[Opening RECORDED INFORMATION section]
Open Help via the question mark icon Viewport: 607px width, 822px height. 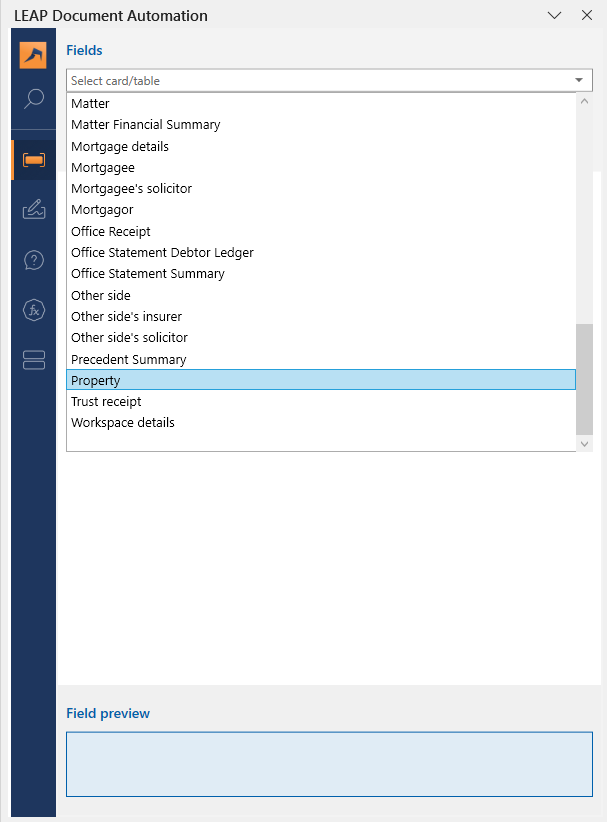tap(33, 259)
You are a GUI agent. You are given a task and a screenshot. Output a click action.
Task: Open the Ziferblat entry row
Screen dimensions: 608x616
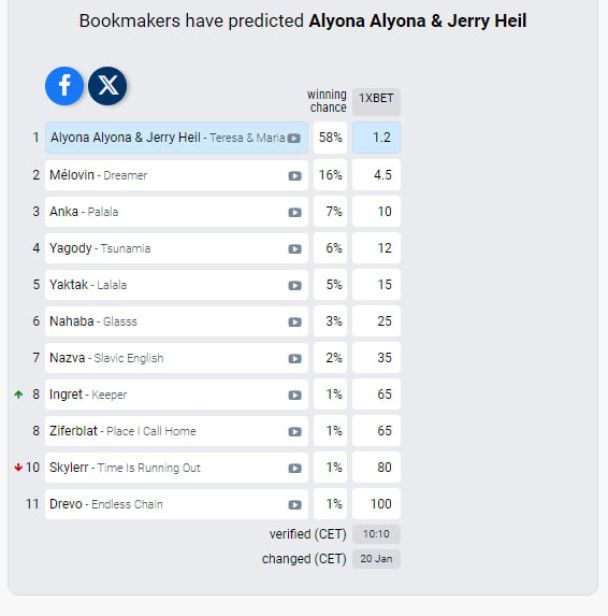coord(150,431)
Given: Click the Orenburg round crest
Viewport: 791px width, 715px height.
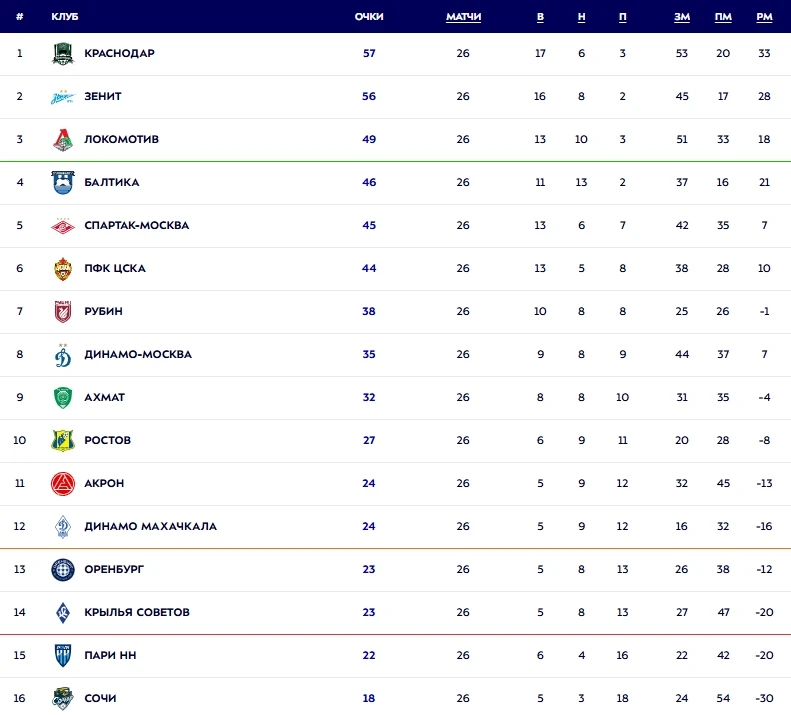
[Closing RECORDED INFORMATION section]
# WHAT IS REQUIRED
Nothing but the lines from the one with "Given: Click the Orenburg round crest" through the end of the entries above, both included, should be set down, exactly and without pictures.

# OUTPUT BELOW
Given: Click the Orenburg round crest
Viewport: 791px width, 715px height.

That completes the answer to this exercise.